Altogether, a great time.  Thanks to everyone who dropped by the Enthought booth and talked with us, and we’ll see you in Atlanta at PyCon 2011 next year!

PyCon Giveaway Winners Announced

February 22nd, 2010

Corran, Ilan, and Travis had a great time at PyCon 2010 in Atlanta. We collected names for two drawings at our booth and just drew the winners this morning. Joseph Tennies, from Esterline, won the seat at an Enthought Open Training Course.

Meanwhile, Basic subscriptions will go out to:

  • Jason Zillioux
  • R. Mark Sharp, Southwest Foundation for Biomedical Research
  • Piotr Adam Zolnierczuk, Oak Ridge National Lab
  • Daniel Schep, Savannah River National Lab

Congratulations to all the winners!

Save the Date: SciPy 2010, June 28-July 3

February 11th, 2010

The annual US Scientific Computing with Python Conference, SciPy, has been held at Caltech since it began in 2001. While we always love an excuse to go to California, it’s also important to make sure that we allow everyone an opportunity to attend the conference. So, as Jarrod announced last fall, we’ll begin rotating the conference location and hold the 2010 conference in Austin, Texas.

As you may know, Enthought is headquartered in Austin. So in addition to our standard SciPy sponsorship, this year we’ll also be undertaking a great deal of the planning and organization.

To begin with, we’re thrilled to announce that we’ve secured several corporate sponsorships that will allow us to host the conference at the brand new AT&T Executive Education and Conference Center on campus at the University of Texas.

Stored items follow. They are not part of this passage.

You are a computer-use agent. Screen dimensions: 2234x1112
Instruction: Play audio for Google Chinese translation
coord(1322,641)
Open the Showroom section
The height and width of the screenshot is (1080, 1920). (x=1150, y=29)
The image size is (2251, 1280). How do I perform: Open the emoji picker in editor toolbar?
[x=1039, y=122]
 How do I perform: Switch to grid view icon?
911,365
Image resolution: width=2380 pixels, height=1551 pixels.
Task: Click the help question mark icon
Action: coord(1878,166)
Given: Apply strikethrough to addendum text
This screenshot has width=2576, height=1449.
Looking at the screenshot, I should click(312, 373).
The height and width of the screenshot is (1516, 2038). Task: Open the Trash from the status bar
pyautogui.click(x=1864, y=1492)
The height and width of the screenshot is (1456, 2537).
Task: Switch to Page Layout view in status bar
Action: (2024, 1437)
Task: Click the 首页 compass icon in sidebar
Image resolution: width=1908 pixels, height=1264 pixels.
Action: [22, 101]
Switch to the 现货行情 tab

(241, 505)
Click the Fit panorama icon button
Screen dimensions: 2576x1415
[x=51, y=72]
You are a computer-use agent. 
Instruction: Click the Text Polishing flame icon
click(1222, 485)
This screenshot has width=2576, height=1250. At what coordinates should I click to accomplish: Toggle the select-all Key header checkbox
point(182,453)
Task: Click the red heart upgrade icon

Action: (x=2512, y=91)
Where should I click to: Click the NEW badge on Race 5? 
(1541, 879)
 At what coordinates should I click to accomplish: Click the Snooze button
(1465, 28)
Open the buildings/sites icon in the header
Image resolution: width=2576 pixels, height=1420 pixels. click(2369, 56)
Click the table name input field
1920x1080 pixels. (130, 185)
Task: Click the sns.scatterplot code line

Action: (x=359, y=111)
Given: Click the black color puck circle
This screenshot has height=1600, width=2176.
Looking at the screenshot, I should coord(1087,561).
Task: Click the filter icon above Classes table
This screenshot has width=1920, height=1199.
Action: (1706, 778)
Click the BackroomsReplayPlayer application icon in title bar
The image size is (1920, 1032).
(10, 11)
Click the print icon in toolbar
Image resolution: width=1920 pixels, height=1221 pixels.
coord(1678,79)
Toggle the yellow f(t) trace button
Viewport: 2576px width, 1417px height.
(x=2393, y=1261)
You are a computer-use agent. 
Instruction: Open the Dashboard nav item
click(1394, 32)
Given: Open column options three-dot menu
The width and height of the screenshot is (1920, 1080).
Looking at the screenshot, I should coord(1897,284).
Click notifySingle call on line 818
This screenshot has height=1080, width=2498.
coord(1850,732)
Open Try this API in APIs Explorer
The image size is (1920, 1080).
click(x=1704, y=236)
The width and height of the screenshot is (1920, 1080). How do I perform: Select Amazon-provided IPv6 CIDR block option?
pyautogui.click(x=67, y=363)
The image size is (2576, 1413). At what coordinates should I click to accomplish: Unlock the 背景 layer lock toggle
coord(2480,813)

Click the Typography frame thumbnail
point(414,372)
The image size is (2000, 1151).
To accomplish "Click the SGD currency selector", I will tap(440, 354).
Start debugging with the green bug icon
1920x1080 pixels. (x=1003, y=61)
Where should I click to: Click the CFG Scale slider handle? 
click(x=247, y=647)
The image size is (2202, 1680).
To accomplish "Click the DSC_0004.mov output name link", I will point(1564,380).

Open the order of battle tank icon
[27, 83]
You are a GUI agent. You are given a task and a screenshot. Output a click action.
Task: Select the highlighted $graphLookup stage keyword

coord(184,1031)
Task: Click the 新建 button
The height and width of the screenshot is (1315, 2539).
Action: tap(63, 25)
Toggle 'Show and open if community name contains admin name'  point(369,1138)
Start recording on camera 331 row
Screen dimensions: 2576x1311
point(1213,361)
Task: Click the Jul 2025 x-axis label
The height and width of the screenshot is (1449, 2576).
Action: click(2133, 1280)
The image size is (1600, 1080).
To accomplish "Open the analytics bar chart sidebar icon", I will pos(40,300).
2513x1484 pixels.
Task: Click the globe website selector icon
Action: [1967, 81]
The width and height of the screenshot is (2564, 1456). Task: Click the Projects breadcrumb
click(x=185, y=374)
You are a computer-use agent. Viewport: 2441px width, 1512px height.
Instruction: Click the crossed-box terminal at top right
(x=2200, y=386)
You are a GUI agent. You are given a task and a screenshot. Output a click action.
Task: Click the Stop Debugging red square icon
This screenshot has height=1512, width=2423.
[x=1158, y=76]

It’s a wonderful facility in Central Austin and provides easy access to an array of great restaurants, parks, and music venues.

We will also be able to provide stipends for our Tutorial presenters for the first time. These community members provide us with an invaluable learning experience every year, and we’re very excited to be able to compensate them for their efforts. And of course, we’ll also continue to offer student sponsorships to support active academic contributors who want to attend the conference.

So mark your calendars, folks! June 28 – July 3. Early registration open now.